> _DOCUMENT TEXT_
FP register corruption in Exynos 4210 (Cortex-A9)

Ard Biesheuvel ard.biesheuvel at linaro.org
Wed Oct 8 03:32:11 PDT 2014


On 8 October 2014 11:55, Russell King - ARM Linux
<linux at arm.linux.org.uk> wrote:
> Ard,
>
> Note that you sent this message To: me, therefore you are addressing
> me in your message when you use "you".
>

My apologies. The Gmail interface obfuscates the To and Cc fields a bit.
I was indeed addressing Lanchon.

-- 
Ard.

> On Wed, Oct 08, 2014 at 11:22:32AM +0200, Ard Biesheuvel wrote:
>> On 8 October 2014 10:53, Ard Biesheuvel <ard.biesheuvel at linaro.org> wrote:
>> > On 8 October 2014 10:35, Russell King - ARM Linux
>> > <linux at arm.linux.org.uk> wrote:
>> >> On Wed, Oct 08, 2014 at 05:19:19AM -0300, Lanchon wrote:
>> >>> for instance, you say that if an ISR uses the FPU it would corrupt user
>> >>> FP state. fine, but it is not that simple. what if the FPU was disabled
>> >>> at the time of interrupt? (ie: lazy restore did not yet happen in this
>> >>> time-slice.)
>> >>
>> >> At that point, it depends on which kernel version you are using.  Yes,
>> >> older kernels will just restore the state.  Newer kernels will trap this
>> >> and complain.
>> >>
>> >
>> > Indeed. As part of the kernel mode NEON support (which landed in 3.12
>> > I think?), the VFP trap handling now checks whether it occurred in
>> > kernel mode or user mode.
>> > Check arch/arm/vfp/vfphw.S:84 in your kernel tree for
>> >
>> > """
>> > ldr r3, [sp, #S_PSR] @ Neither lazy restore nor FP exceptions
>> > and r3, r3, #MODE_MASK @ are supported in kernel mode
>> > teq r3, #USR_MODE
>> > bne vfp_kmode_exception @ Returns through lr
>> > """

> _ITEMS_

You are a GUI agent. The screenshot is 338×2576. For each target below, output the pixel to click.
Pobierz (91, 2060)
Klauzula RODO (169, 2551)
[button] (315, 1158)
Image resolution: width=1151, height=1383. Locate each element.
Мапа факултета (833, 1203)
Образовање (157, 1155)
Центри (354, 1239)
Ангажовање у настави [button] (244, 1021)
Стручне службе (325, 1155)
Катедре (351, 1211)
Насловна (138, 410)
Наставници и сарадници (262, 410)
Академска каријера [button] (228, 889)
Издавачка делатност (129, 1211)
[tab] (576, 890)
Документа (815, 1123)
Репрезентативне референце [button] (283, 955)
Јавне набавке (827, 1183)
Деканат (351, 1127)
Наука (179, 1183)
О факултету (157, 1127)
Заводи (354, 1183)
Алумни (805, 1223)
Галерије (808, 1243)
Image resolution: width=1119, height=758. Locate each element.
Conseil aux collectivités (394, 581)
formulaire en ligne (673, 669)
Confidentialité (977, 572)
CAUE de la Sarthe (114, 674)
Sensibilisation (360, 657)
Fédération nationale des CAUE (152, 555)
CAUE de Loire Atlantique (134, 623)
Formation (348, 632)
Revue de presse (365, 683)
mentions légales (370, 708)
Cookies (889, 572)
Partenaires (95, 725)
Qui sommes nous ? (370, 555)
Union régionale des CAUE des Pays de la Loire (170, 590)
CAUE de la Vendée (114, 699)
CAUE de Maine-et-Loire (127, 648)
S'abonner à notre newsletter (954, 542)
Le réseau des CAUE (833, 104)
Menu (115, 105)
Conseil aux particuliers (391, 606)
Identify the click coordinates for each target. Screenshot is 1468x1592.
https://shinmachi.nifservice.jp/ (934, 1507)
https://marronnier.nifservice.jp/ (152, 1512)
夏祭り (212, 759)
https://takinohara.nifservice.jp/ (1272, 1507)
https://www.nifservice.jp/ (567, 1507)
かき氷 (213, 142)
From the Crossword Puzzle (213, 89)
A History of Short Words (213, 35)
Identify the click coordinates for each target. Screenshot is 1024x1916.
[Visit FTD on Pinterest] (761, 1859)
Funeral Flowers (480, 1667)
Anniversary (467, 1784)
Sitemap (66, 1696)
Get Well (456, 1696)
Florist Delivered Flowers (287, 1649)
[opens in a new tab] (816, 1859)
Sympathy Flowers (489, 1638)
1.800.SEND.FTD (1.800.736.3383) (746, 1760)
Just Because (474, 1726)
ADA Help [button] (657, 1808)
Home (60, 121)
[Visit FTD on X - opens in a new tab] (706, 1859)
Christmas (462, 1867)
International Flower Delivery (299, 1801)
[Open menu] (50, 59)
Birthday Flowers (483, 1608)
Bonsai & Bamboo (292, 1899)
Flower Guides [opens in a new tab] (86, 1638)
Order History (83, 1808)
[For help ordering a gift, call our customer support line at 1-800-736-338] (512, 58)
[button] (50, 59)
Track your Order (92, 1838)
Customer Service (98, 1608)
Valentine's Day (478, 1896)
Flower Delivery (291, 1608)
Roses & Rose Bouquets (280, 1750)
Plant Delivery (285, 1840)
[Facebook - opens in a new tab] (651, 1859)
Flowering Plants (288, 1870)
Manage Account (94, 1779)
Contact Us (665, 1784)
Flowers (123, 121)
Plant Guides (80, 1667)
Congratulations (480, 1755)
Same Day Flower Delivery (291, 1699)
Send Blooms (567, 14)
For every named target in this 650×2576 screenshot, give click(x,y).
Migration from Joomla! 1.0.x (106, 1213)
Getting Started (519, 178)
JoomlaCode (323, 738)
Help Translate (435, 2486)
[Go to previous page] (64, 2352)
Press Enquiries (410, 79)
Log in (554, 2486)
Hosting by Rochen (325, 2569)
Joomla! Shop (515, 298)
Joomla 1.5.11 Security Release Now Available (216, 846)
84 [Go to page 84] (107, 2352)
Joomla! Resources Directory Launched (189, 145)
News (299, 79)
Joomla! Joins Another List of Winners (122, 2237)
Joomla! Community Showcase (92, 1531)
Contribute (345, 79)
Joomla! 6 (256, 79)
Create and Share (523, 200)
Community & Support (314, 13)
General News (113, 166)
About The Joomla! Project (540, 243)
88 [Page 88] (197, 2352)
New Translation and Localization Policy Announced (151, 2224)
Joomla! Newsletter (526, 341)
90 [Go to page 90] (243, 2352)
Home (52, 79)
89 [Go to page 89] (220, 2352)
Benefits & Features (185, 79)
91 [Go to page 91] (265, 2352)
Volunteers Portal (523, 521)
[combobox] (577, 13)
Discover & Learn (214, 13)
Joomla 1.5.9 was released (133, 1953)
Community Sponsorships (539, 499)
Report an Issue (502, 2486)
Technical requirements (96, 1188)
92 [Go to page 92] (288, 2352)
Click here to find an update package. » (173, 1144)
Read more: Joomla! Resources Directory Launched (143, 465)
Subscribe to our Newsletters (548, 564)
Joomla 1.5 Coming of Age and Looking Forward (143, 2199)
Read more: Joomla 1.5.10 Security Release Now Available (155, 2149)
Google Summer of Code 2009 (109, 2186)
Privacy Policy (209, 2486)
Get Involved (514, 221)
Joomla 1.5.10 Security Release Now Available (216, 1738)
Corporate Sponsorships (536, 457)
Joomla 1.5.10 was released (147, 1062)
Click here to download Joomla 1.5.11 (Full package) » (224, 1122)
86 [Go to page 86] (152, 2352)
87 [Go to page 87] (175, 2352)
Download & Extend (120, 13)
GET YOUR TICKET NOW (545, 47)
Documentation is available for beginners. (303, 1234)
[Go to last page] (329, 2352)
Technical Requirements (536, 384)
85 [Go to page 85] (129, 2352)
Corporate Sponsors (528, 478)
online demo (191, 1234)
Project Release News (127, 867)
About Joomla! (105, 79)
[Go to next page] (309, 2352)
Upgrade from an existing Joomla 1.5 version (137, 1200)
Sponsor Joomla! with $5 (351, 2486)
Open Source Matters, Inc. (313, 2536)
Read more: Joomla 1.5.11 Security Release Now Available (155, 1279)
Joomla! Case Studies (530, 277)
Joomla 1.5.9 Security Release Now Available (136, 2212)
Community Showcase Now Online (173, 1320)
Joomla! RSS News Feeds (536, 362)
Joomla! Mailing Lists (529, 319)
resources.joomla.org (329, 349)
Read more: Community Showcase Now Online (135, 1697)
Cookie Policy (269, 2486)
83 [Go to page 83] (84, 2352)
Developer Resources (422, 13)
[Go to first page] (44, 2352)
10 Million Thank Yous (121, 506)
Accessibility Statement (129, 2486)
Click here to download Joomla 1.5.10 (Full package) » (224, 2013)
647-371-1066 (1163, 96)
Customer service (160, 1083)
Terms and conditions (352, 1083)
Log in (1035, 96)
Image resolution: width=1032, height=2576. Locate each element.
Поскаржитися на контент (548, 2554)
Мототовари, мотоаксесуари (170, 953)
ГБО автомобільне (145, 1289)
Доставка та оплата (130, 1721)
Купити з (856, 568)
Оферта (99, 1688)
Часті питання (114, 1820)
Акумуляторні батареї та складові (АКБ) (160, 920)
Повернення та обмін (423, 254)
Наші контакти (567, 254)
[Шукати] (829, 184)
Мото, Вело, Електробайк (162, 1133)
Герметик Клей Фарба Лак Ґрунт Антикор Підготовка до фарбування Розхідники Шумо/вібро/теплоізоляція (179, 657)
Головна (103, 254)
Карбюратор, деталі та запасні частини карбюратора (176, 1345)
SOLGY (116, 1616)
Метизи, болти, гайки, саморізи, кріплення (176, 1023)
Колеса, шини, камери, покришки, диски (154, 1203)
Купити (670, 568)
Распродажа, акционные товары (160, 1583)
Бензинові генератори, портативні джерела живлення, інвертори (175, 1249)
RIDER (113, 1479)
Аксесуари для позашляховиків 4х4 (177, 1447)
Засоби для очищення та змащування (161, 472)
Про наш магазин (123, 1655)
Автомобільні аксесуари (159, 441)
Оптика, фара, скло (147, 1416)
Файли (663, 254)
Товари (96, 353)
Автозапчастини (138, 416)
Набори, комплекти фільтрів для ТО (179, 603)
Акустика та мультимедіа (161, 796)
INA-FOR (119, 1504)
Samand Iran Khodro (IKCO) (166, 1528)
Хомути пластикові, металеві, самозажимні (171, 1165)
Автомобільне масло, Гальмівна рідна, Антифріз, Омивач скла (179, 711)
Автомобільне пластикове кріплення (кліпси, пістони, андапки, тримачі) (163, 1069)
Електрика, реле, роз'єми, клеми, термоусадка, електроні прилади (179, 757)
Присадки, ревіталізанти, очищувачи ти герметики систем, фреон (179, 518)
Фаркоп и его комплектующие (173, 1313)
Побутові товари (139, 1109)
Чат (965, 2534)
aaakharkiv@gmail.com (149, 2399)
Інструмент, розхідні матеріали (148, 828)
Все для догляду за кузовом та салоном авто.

> _WORK TO DO_
1. Rename "Gmail" to "webmail" in the part of the FP register thread that opens with the words containing "On 8 October 2014 11:55, Russell" and closes with "fields a bit.".
2. In the FP register thread, what do newer kernels do if the FPU is disabled when an interrupt handler uses it?
Rely on the FP register thread alone.

> _COMPLETED EXERCISE_
1.
On 8 October 2014 11:55, Russell King - ARM Linux
<linux at arm.linux.org.uk> wrote:
> Ard,
>
> Note that you sent this message To: me, therefore you are addressing
> me in your message when you use "you".
>

My apologies. The webmail interface obfuscates the To and Cc fields a bit.

2. Newer kernels trap this and complain.